• Problem details
In the article on the SpaceX Dragon cargo delivery to the International Space Station, on which module will IDA-3 be positioned over Pressurized Mating Adapter-3?

A SpaceX Dragon cargo spacecraft has delivered the second commercial crew docking port and 5,000lb of science investigations and supplies for the International Space Station.

Launched on a Falcon 9 rocket from Space Launch Complex 40 at Cape Canaveral Air Force Station in Florida, US, the spacecraft arrived at the orbiting laboratory.

The Dragon cargo spacecraft will join three other spacecraft currently at the International Space Station.

One of the key features in Dragon’s unpressurised cargo section is the International Docking Adapter-3 (IDA-3).

According to Nasa, flight controllers at mission control in Houston will use the robotic arm to extract IDA-3 from Dragon and position it over Pressurized Mating Adapter-3, on the space-facing side of the Harmony module.

Prior to the final installation by the astronauts, the docking port will be moved into position remotely by robotics flight control teams from Nasa and the Canadian Space Agency.

Both installed in 2016, the IDA-3 and IDA-2 provide an automated docking system for future spacecraft, including upcoming commercial spacecraft to transport astronauts through contracts with Nasa.

The recent delivery is the 18th cargo flight of SpaceX to the space station and was delivered as part of a commercial resupply services contract with Nasa. It supports new and existing investigations.

At the space station, Nasa is conducting research in fields such as biology, physics, and materials science.

• Provided material
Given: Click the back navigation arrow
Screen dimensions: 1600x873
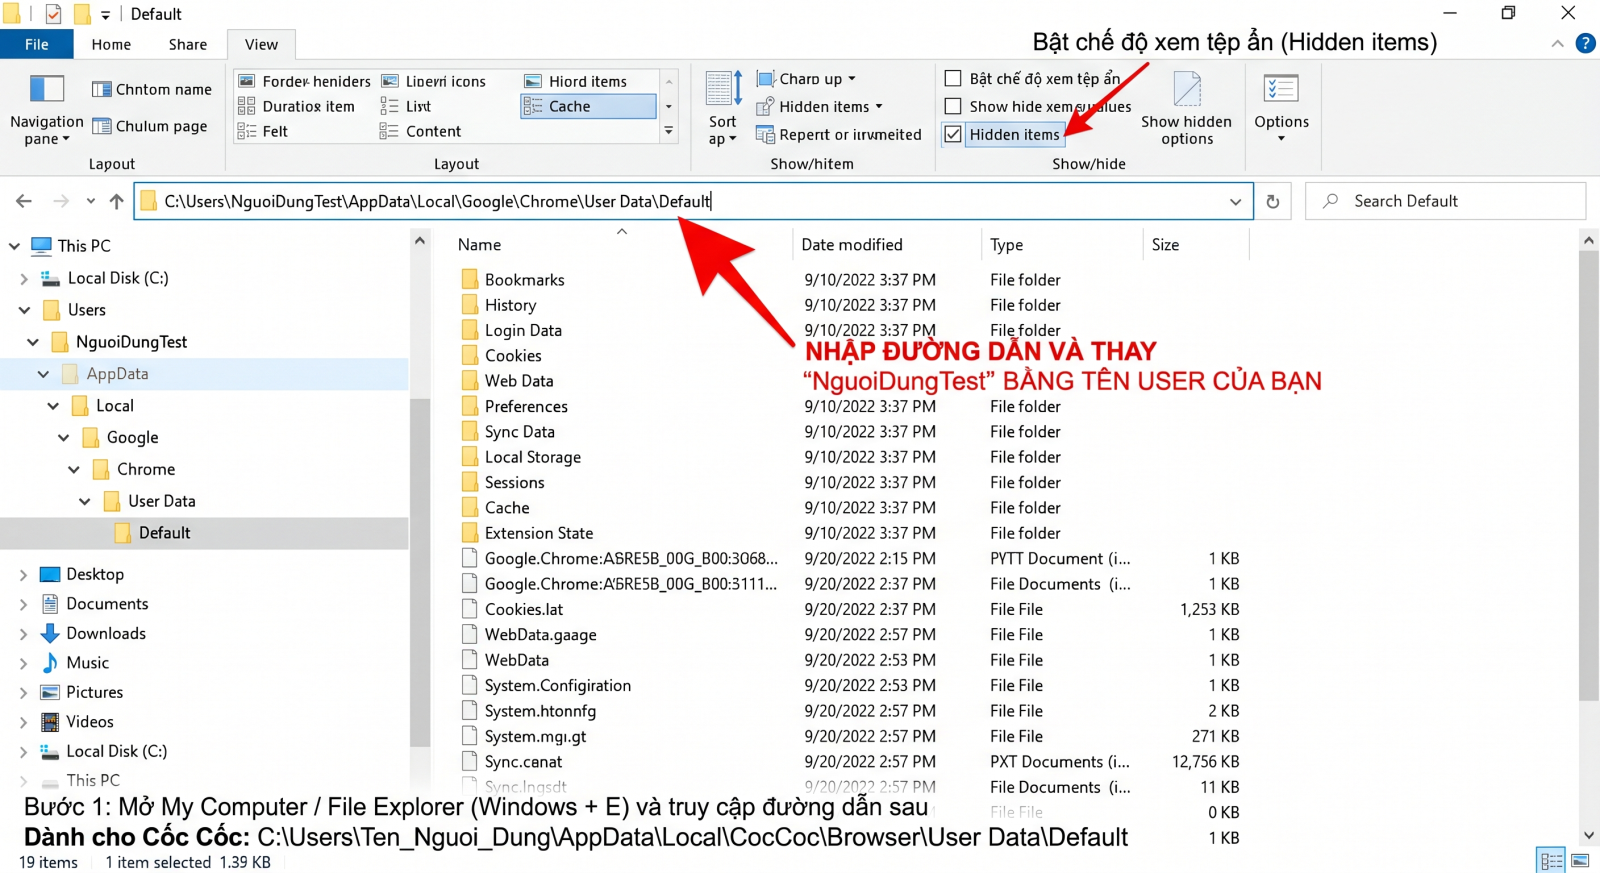Looking at the screenshot, I should pos(24,201).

• Finished exercise
On the space-facing side of the Harmony module.